From: Asmus Freytag (email@example.com)
Date: Thu Apr 14 2011 - 10:53:34 CDT
On 4/14/2011 7:13 AM, Doug Ewell wrote:
> Hans Aberg<haberg dash 1 at telia dot com> wrote:
>>>> Unicode does not have characters for say superscripts and
>>>> subscripts, which are essential to math. My guess it would be too
>>>> complicated to require it for current text-only renderers, but in
>>>> the future that might change.
>>> No, because in math, superscript is not a character attribute but a
>>> formatting style that is applied to any term or formula and that can
>>> be fully (and infinitely) nested.
>>> That abstraction is better handled in markup than in plain text.
>>> (Unlike the mathalphanumerics, such markup is still independent of
>>> the font).
>> That is so in rendering programs like TeX, because one does not enter
>> the math so that it can be parsed semantically. One enters
>> superscripts how they should be rendered and not by the logical
>> structure of the formula.
>> That is different if one has say a theorem prover. Then one can enter
>> a formula, let the program parse it into an AST, and from that infer
>> how it should be rendered, for example, where to put parenthesizes.
> I don't follow this. Asmus' point is that superscript can be applied,
> not only to any arbitrary character that can be used in a math
> expression, but also at any arbitrary level of nesting. After Unicode
> has finished adding superscript versions of every imaginable math
> character, including all of the math alphanumerics, it would then have
> to add second-level, third-level, etc. versions of every character, so
> that one could enter "a to the b to the c to the (d times square root of
> 2)" in plain text. And don't forget subscripts of superscripts, and
> vice versa.
> A counterargument that this is going too far, that Unicode wouldn't need
> to encode arbitrary levels of superscript/subscript nesting but only
> one, is basically an agreement with Asmus that this problem is best
> solved by (semantic) markup.
The distinction between "semantic" and "presentation" markup is an
important one, here. This is a distinction that is figuring prominently
in the design discussions for HTML5, for example, but it has not been
dealt with very explicitly, up to now, in discussions of character encoding.
In character encoding, all markup is implicitly supposed to be
presentational, with the semantics represented in the plain text layer.

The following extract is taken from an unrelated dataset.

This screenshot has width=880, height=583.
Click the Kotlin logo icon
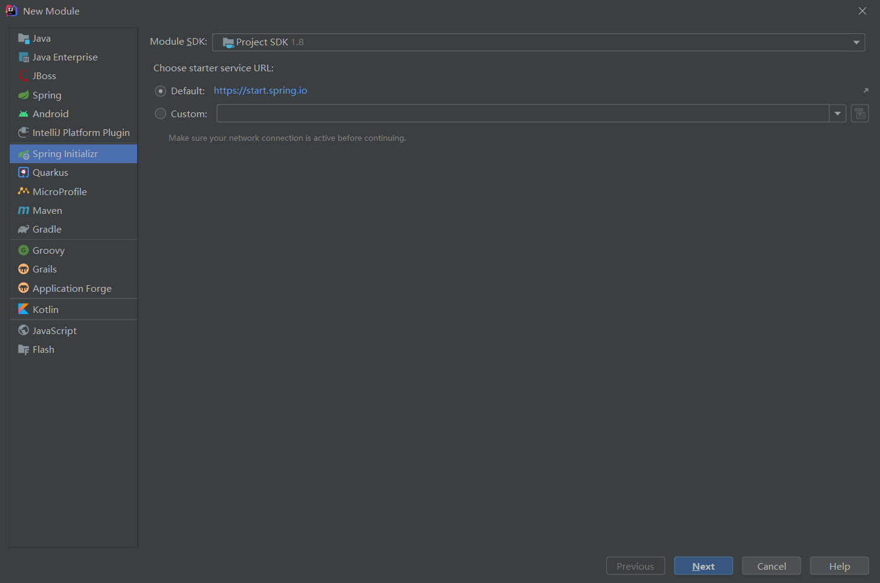click(24, 309)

If that simple model were appropriate in all circumstances, then any
time you need any markup at all, you have "rich text" and if rich text
is already required, why would anyone want to encode a distinction in
However, this assumes that all markup is presentational. In the example
for mathematical notation we see that Unicode encodes characters for
those distinctions that would require presentational markup (appearance
of symbols), while not encoding characters for distinctions that require
semantic markup (scoping of expressions, nesting of expressions,
including super/subscript). Another way to look at that would conclude
that in mathematical notation the "atoms" include elements that would be
styled (presentational) in regular text context.
In phonetic notations (except some of the odd cases recently introduced)

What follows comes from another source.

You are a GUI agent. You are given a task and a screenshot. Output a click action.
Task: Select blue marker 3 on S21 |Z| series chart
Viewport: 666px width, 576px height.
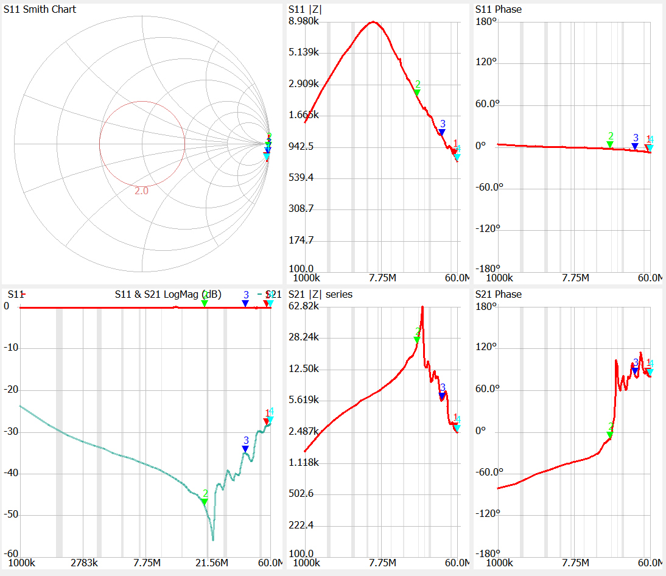click(x=442, y=396)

super and subscript are atomic in this sense and not presentational.
However, where super and subscripts become expressions (with parens or
slashes), then the question needs to be asked (and is being asked)
whether these aspect of phonetic notations shouldn't best be represented
with semantic markup.
We are familiar with user interfaces that present "bold", "italic" etc.

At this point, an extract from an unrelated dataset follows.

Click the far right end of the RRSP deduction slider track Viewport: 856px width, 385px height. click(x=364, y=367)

as attributes of characters, when typographically, these are really
separate fonts (albeit conceived in concert with the regular font).
Viewed in that way, the distinction between bold and italic forms and
black letter, openface, sans-serif and monospace forms is simply a
matter of degree and convention. All of these variations require font
selection. Font selection is the ultimate in presentational markup.
You could say that encoding the mathematical alphanumerics means that
you can create mathematical text where one doesn't need font-selection
to carry the semantics of a document, while you still need semantic
markup. In particular, one doesn't need font-selection at the level of
individual "atoms" of the notation.
Super and supscript are a combination of relative positioning and size,
and as Doug and I are pointing out here, this positioning applies in
principle to the whole expression (whether it's a single variable or a
fraction or a more complicated expression). Positioning in mathematical
notation already requires markup for scoping, hence singling out
super/subscript isn't adding anything useful.
In conclusion, the lesson learned is that the simplistic character-glyph
model, which recognizes only semantic plain text and presentation markup
needs to be extended to include a hybrid model where atomic semantics
are present in the plain text layer, scoped semantics are present in
semantic markup and presentational markup isn't required to carry any of
the semantic information.This model is characterized by the property
that it does not require markup (such as entity markup) for the
representation of atomic entities, and that presentational markup can be
applied in ways that are clearly separate from the semantics (e.g.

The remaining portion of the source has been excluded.